WHAT YOU HAVE TO DO => Which of the lines in the records below hold the string "badge"? Copy every one of them.

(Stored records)

+ + +

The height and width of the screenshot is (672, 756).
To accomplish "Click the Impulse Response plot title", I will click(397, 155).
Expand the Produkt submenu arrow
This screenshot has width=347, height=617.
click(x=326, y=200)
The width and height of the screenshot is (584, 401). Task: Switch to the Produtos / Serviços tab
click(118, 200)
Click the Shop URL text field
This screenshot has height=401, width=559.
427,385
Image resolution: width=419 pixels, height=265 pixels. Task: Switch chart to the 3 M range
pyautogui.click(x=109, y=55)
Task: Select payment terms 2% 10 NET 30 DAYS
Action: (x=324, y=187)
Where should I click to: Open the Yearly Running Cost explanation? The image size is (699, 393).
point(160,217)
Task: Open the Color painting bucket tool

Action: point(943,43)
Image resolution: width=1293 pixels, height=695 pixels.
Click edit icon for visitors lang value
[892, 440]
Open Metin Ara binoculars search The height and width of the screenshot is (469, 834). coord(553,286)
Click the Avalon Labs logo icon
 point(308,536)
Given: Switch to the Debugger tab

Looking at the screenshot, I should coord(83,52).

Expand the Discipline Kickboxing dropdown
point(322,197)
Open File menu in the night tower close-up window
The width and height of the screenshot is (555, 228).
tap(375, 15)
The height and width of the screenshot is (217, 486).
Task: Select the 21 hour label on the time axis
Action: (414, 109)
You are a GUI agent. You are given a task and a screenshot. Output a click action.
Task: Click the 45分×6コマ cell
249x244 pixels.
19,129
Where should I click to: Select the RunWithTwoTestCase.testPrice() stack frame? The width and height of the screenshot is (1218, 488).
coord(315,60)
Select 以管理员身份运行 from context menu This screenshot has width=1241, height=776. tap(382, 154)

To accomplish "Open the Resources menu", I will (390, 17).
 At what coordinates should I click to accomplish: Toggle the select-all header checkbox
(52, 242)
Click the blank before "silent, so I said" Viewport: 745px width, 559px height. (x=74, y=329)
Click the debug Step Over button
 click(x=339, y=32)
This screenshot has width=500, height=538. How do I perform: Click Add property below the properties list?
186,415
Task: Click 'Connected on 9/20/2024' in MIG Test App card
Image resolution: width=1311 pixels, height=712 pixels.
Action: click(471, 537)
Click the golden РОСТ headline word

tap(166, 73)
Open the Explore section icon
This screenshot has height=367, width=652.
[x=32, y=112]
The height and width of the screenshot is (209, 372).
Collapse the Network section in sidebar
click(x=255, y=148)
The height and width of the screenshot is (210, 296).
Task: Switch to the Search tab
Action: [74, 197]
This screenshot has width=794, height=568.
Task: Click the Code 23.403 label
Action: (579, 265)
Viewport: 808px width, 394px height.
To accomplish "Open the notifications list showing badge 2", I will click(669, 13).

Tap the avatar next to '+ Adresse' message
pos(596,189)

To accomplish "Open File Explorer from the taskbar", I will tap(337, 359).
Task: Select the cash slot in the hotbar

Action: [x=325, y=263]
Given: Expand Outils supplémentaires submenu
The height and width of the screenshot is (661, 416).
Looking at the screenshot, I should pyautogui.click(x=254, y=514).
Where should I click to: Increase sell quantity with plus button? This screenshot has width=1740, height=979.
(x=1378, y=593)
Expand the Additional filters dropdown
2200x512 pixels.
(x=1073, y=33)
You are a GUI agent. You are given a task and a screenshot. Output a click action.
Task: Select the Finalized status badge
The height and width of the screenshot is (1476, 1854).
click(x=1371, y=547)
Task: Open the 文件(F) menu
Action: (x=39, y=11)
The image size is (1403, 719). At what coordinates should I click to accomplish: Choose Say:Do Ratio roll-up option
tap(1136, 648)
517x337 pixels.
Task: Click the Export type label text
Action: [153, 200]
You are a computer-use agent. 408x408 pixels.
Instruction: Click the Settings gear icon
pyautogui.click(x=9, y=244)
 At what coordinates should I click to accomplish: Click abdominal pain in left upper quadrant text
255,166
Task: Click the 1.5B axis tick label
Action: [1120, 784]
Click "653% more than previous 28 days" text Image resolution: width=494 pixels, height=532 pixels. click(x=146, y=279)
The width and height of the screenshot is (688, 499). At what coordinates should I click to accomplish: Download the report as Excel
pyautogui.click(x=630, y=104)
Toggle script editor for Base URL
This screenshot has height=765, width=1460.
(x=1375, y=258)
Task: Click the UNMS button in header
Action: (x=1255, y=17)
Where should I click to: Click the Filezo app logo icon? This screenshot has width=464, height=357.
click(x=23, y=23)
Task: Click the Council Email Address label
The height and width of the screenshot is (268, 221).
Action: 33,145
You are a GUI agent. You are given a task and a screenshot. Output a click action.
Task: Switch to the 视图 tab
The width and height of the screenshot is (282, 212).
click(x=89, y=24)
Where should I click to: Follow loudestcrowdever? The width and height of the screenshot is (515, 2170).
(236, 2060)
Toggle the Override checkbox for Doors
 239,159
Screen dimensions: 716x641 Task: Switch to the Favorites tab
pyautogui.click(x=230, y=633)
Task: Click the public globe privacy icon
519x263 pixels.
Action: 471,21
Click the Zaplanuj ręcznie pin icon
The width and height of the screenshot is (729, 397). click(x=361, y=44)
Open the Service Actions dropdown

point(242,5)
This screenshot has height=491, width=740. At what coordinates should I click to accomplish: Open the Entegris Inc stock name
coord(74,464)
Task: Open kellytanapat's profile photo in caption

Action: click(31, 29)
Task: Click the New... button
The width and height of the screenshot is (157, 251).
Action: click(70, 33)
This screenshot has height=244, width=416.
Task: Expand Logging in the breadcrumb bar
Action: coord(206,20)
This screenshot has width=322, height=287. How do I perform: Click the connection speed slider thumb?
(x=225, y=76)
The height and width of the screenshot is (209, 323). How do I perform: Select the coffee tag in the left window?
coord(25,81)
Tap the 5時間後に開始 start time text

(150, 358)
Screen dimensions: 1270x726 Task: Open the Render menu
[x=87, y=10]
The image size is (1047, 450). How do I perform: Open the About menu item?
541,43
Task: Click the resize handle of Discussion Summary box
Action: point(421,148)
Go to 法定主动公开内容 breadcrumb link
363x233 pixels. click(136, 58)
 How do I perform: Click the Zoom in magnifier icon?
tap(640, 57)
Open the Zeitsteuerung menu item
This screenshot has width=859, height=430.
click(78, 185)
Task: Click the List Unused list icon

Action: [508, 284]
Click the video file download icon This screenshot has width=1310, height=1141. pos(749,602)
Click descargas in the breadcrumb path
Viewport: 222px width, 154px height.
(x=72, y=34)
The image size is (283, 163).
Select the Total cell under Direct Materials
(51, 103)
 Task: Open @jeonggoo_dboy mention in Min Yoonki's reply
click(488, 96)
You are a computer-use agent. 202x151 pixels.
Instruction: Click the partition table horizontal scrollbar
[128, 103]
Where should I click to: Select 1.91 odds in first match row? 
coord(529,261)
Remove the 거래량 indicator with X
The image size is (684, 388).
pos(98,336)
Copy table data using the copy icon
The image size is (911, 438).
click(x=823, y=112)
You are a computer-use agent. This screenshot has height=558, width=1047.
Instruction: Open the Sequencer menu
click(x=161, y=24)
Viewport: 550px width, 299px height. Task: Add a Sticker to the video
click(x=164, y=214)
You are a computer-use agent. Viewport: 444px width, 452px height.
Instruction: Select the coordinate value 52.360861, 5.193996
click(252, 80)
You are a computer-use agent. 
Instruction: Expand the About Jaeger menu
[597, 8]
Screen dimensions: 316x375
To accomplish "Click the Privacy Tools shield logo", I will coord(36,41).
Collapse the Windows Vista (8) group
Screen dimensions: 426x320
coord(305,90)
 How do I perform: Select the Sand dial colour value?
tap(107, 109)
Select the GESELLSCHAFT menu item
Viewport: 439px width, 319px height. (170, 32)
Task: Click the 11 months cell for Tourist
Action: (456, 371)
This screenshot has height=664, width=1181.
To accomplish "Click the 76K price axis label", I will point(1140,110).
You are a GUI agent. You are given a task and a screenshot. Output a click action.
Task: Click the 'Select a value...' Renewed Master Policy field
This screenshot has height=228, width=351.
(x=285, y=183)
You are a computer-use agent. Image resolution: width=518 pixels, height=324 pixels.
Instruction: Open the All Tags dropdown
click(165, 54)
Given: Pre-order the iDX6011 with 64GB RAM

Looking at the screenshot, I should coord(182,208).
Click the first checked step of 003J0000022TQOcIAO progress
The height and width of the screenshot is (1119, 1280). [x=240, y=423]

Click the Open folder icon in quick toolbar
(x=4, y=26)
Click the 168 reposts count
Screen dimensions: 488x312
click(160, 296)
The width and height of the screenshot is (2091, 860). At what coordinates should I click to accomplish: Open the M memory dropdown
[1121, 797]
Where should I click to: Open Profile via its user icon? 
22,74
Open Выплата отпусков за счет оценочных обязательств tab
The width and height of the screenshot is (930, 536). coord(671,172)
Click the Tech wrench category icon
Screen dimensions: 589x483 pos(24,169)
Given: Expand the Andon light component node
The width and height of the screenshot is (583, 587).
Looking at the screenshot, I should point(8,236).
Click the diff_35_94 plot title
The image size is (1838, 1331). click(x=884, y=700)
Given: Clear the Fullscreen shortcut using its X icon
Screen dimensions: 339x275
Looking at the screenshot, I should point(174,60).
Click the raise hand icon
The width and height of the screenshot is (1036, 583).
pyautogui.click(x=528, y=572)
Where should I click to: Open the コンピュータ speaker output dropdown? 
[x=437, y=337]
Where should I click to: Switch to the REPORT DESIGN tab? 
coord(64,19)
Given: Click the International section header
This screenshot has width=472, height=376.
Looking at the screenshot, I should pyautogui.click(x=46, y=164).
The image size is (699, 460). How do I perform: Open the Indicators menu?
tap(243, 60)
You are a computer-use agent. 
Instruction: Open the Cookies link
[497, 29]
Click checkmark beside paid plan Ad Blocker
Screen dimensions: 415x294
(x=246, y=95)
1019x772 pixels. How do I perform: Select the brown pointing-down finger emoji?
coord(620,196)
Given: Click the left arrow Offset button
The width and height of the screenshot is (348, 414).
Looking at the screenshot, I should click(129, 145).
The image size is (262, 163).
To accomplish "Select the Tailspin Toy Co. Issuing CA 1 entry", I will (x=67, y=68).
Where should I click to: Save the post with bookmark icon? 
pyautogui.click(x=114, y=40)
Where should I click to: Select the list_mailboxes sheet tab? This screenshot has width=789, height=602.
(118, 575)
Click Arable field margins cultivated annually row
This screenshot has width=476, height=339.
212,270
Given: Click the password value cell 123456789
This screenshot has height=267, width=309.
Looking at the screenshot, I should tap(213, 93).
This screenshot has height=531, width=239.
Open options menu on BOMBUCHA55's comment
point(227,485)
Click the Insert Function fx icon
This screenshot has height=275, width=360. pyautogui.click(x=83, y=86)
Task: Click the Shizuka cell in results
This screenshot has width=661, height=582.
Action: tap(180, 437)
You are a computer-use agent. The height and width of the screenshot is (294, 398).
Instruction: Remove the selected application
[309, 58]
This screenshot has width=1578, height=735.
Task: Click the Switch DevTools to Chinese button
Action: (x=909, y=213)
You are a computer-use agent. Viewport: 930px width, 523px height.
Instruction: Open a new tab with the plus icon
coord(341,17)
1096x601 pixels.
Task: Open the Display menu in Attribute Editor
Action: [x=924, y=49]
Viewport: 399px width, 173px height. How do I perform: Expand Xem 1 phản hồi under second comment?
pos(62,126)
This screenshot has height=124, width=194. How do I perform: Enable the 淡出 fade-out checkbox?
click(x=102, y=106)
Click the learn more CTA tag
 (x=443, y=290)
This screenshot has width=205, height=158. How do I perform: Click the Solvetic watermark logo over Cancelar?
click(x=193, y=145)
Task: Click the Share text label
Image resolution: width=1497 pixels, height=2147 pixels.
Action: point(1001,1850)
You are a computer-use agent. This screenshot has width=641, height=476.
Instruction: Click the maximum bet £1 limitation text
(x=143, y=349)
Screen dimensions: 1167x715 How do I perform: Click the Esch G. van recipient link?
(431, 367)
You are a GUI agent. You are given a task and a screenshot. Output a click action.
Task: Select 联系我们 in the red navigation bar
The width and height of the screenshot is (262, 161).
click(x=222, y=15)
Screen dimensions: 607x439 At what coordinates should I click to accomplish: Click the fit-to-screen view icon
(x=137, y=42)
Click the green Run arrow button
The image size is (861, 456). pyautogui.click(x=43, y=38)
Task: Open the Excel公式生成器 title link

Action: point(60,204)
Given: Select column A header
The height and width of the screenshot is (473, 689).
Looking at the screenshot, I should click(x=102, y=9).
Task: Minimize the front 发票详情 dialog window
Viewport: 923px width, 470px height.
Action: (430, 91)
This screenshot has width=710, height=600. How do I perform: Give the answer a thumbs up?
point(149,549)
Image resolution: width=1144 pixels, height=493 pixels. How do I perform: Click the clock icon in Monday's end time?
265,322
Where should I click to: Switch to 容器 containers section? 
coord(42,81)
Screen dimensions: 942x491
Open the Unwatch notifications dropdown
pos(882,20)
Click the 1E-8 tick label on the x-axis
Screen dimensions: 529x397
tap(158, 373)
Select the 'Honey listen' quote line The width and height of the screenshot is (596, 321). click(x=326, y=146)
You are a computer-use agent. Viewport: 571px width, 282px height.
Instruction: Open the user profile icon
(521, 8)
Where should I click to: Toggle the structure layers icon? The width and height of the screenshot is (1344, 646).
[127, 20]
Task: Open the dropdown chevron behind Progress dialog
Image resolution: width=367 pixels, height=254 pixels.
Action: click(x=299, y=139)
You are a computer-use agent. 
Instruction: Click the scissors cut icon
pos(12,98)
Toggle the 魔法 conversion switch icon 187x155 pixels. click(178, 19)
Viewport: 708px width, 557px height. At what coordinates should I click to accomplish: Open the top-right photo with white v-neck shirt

+ + +

EXERCISE RESPONSE =>
To accomplish "Open the notifications list showing badge 2", I will click(669, 13).
Task: Select the Finalized status badge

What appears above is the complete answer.